The Gimmicky Museum and Honolulu Academy of Arts Merge [edit]
The former Contemporary Museum, Honolulu in Makiki Heights was integrated into the Honolulu Academy of Arts in July 2011. The Academy's lath of trustees voted in December 2011 to change the museum'south public proper noun to the Honolulu Museum of Art every bit of March 2012, retaining its legal name every bit the Honolulu University of Arts. The one-time Contemporary Museum, or Spalding House, became the Honolulu Museum of Art Spalding House, the Art Center at Linekona became the Honolulu Museum of Art Schoolhouse, and The Contemporary Museum at Kickoff Hawaiian Center became the Honolulu Museum of Art at Outset Hawaiian Center.[fifteen]

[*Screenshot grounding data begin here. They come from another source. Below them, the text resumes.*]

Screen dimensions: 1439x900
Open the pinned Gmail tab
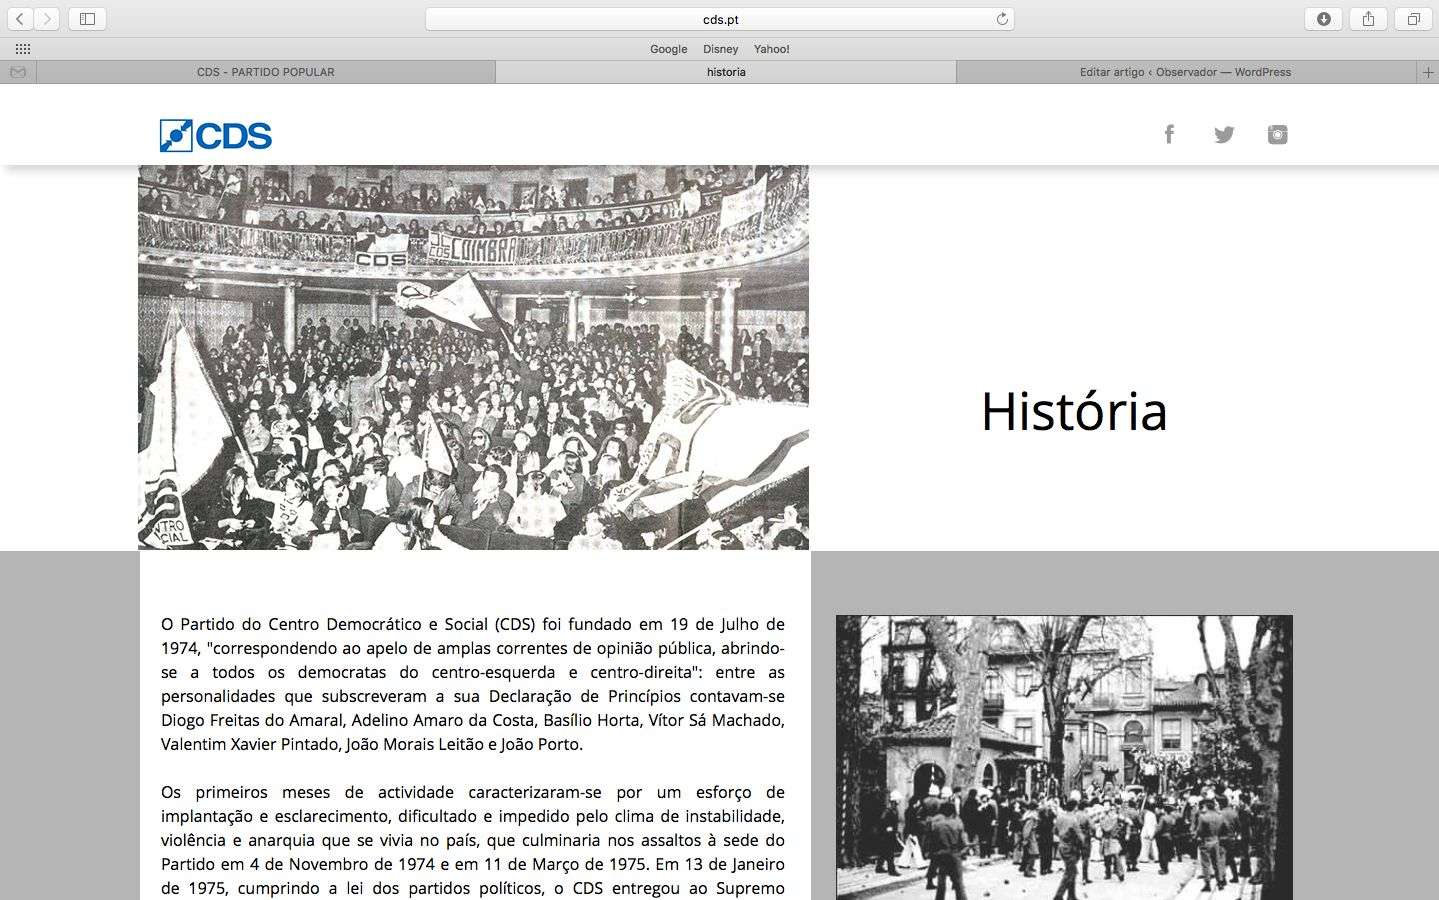18,72
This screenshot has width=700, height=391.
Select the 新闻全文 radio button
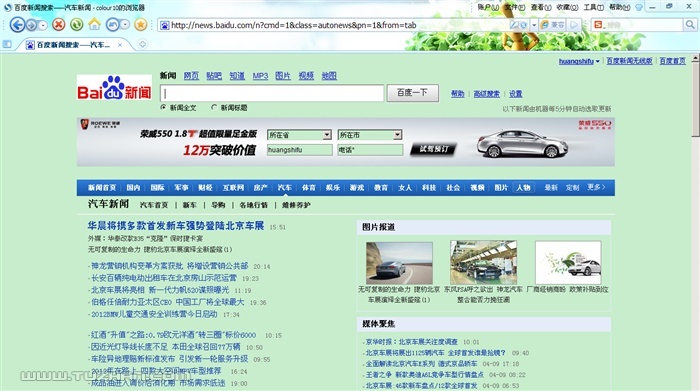(163, 108)
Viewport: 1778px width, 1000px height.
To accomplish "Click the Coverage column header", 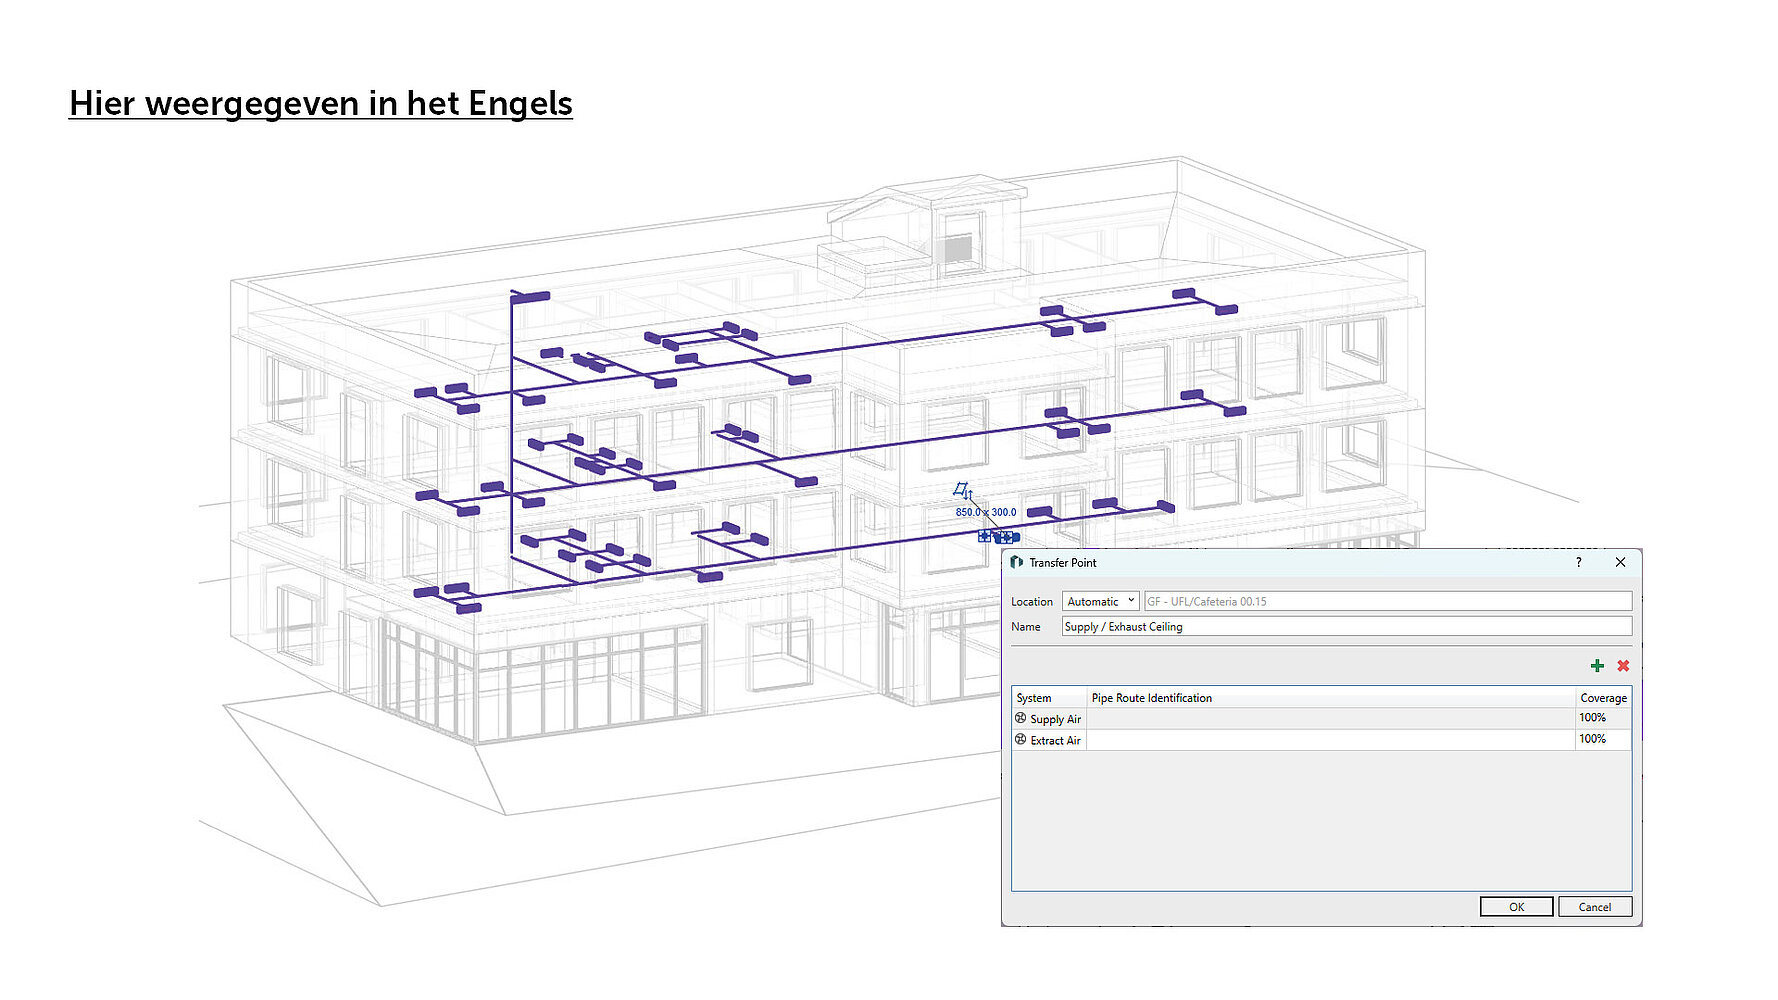I will click(x=1603, y=698).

Sale of Spalding House [edit]
On July 16, 2019, the museum announced that its board of trustees would exist selling Spalding Firm in an effort to "let the museum to focus its resources on its main campus at Beretania Street."[16]

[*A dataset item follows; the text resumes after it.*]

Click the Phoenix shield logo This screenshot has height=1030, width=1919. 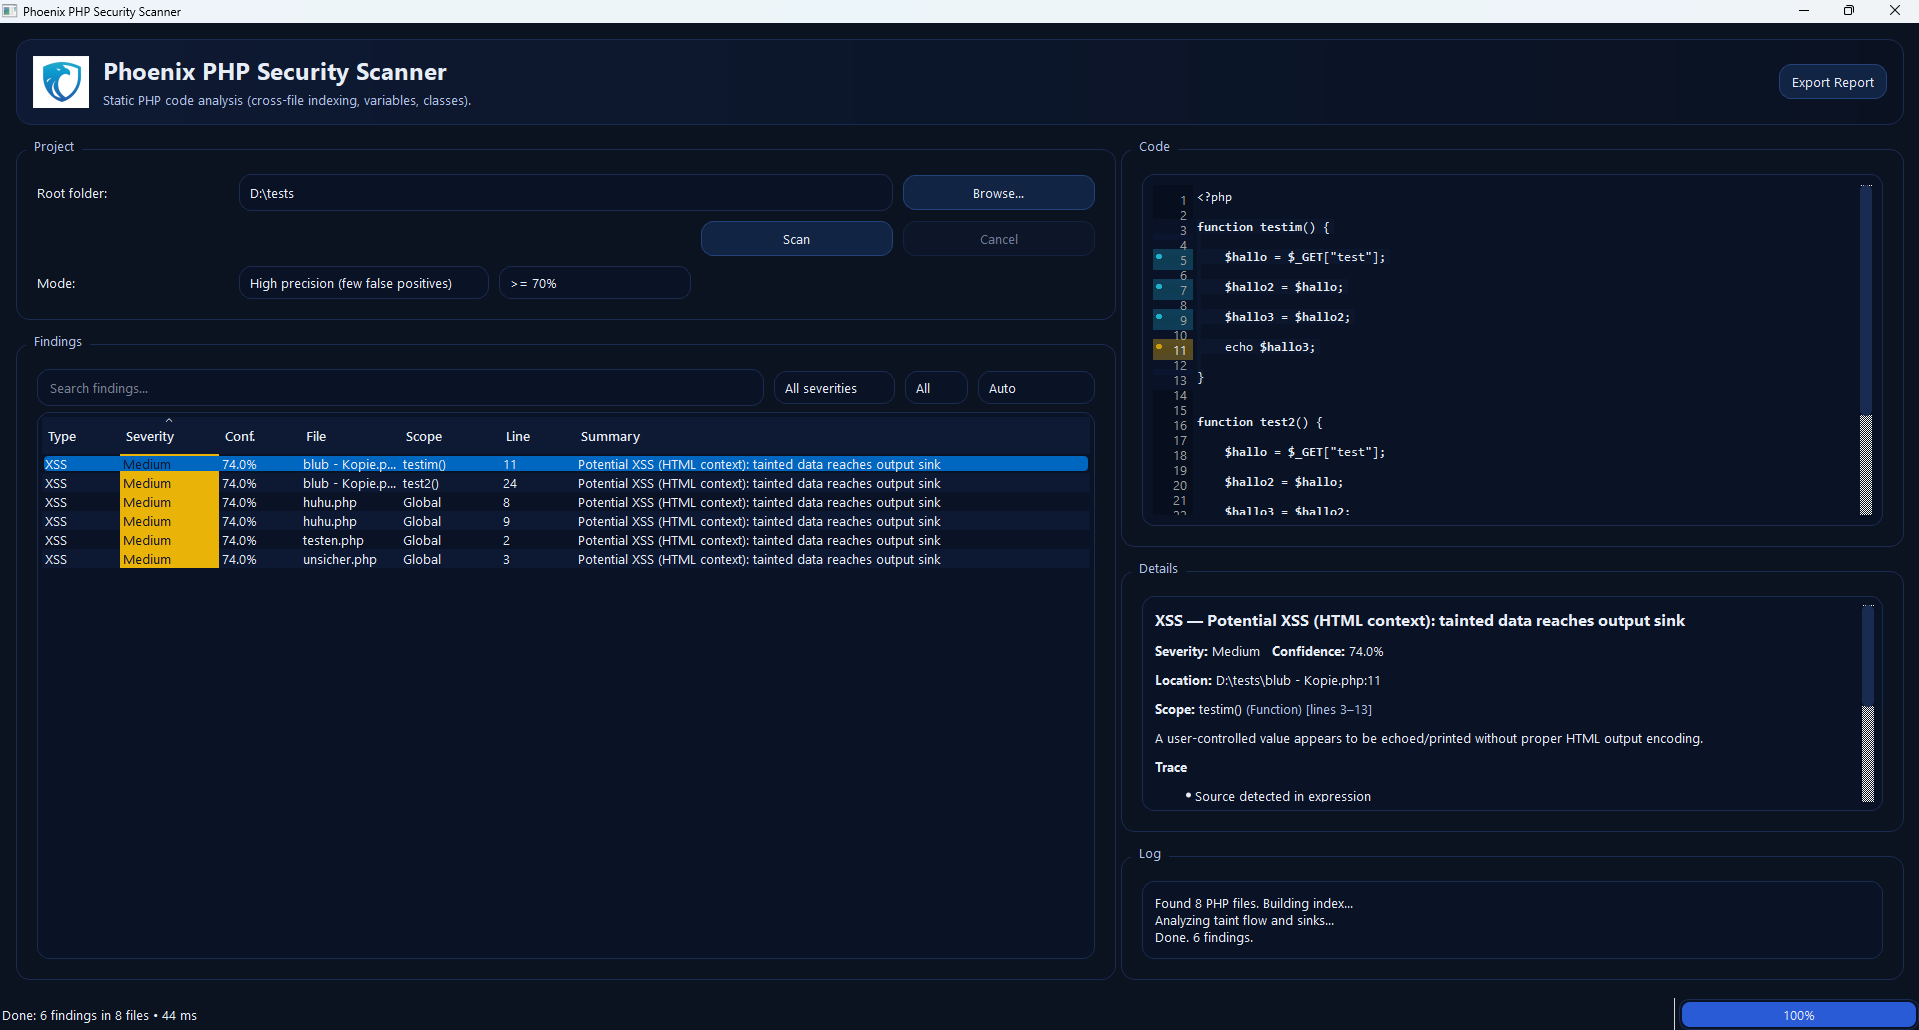[x=61, y=82]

Interim director and trustee, Mark Burak, stated: "From a fiduciary standpoint, we've taken a very long and hard look at this from all angles. While the Spalding House property's beauty and historic significance make it hard to function with, it has also been challenging splitting our attention between two large, resource-intensive art campuses, i express by several factors that have fabricated it difficult to evangelize the kind of quality art exhibitions, programs and services we have desired."
Trustee and chairman of the Building and Grounds Committee, Jim Pearce, added: "The committee ended unanimously that it would be to the long-term benefit of HoMA to prepare Spalding House for auction. Nosotros are fortunate to take a board and employees who carefully evaluate all options for the future and are continually making changes to ensure that we maintain the solid financial ground necessary to fulfill our mission. Making and enabling this determination has been determined to correspond adept business exercise for the long term." said Jim Pierce, trustee and chairman of the Building and Grounds Committee, in the release.

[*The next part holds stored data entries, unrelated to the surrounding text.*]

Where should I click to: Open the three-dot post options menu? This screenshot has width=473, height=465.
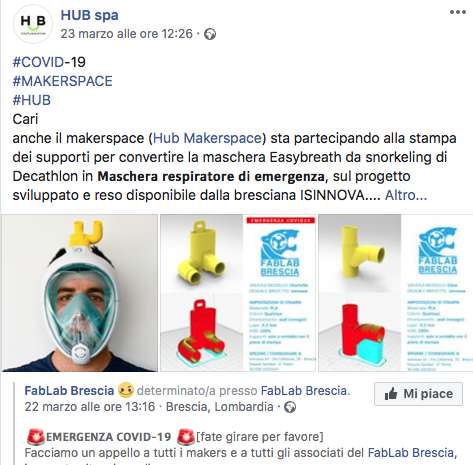(458, 12)
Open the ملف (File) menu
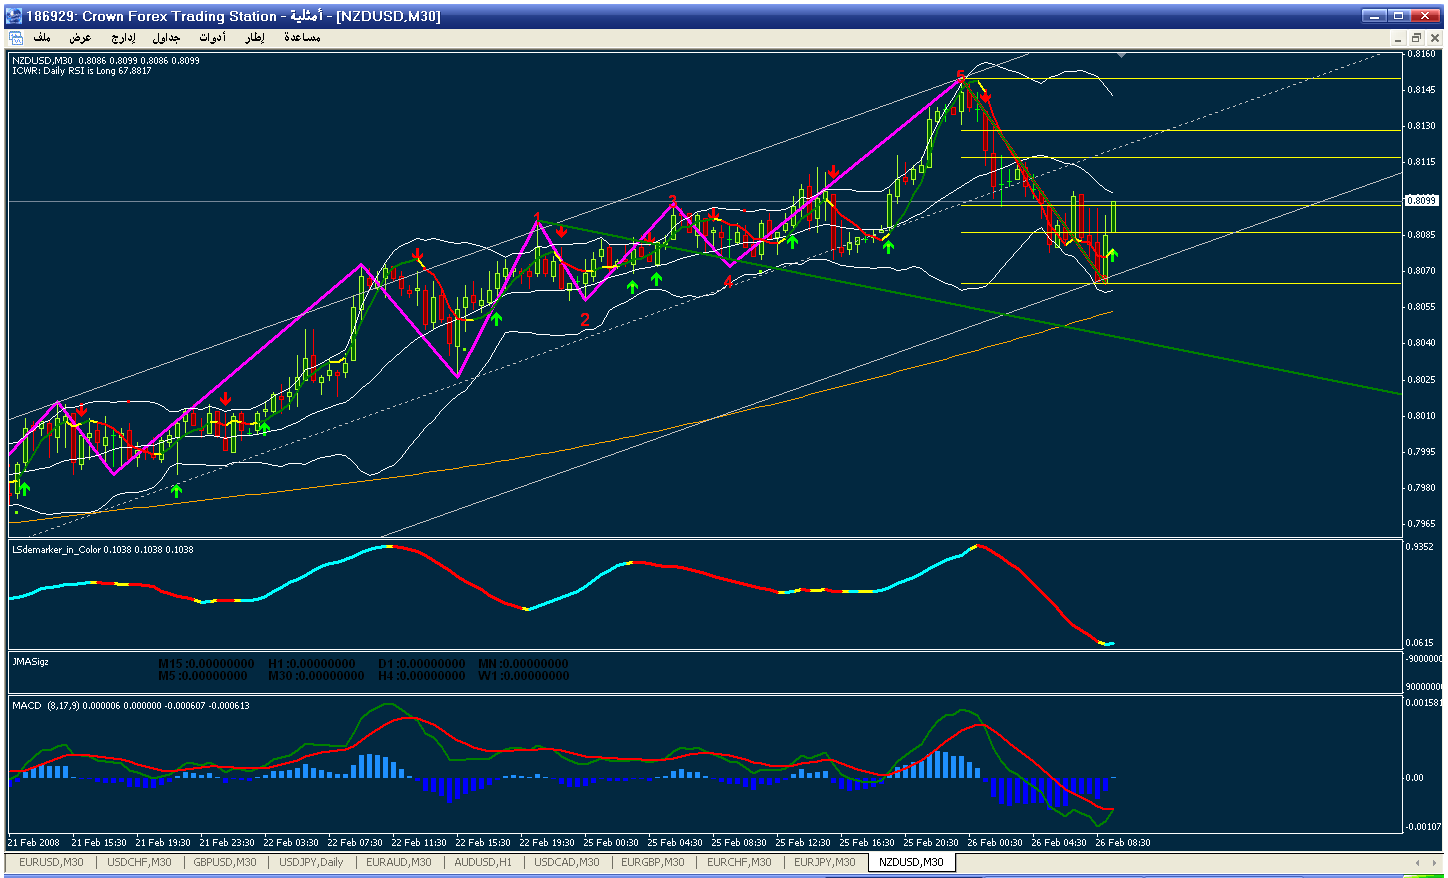1448x878 pixels. (42, 38)
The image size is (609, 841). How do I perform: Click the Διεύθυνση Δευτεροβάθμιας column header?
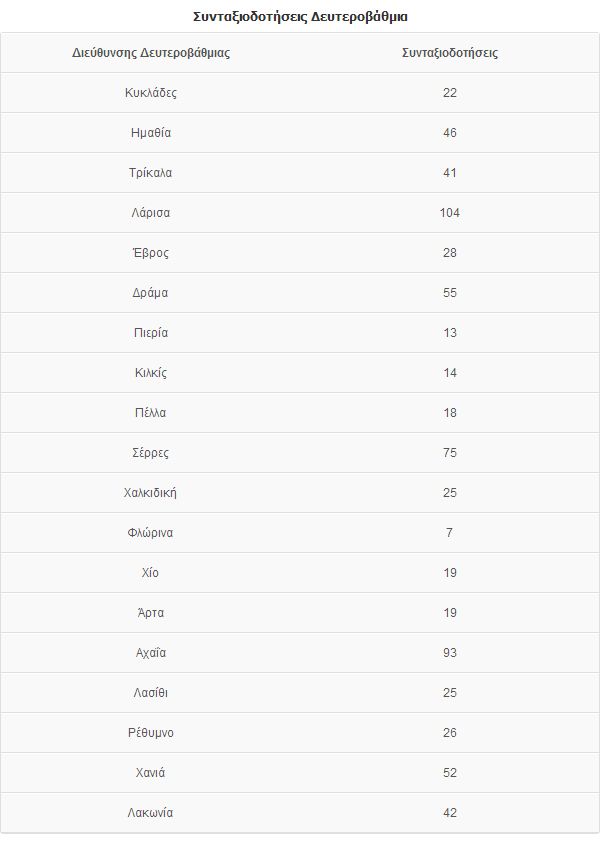[x=152, y=53]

Following these comments regarding the fiduciary responsibility of the Board, many community members speculated on well-being of the institution. In his editorial, Loss Of Spalding Business firm A Reminder Old Coin Alone Won't Sustain The Arts, Sterling Higa speculated on the fiscal history of the establishment, wide spread urban development beyond Honolulu, and the inflow of new foreign investment. He writes: "Our islands play host to out-of-country wealth. Japanese, Canadian and Chinese coin pours in. Silicon Valley billionaires plant roots. Given the context, information technology seems likely that Spalding House will be sold to a strange buyer, and the grounds will no longer be attainable to the full general public. We tin can pray for conservancy, merely salvation may not come. Better to hope that the new oligarchy is as generous every bit the old oligarchy, which ancestral us relics like Spalding Business firm.[17]
Directors [edit]
- Frank Montague Moore (1924–1927)
- Mrs. Isaac Chiliad. Cox (1927–1928)
- Mrs. Livingston Jenks (1929–1935)
- Edgar C. Schenck (1935–1947)
- Robert P. Griffing, Jr. (1947–1963)
- James W. Foster (1963–1982)
- George R. Ellis (1982–2003)
- Stephen Picayune (2003–2010)
- Stephan Jost (2011–2016)
- Sean O'Harrow (2017-2019)[18]
- Mark Burak (2019-2020).[19]
- Halona Norton-Westbrook (2020).[xx]
Education [edit]
The museum's Instruction Section programs include guided tours, workshops, gallery classes, and children'due south art activities. Docents are trained to provide gallery tours likewise as educational activities such as Keiki-Parent Activity Tours and art experiences for seniors.
Tours [edit]
Docents conduct tours for the public, school groups (pre-school and upwardly), and customs organizations. Groups of 10 or more than persons and classes are requested to schedule tours at least two weeks in advance.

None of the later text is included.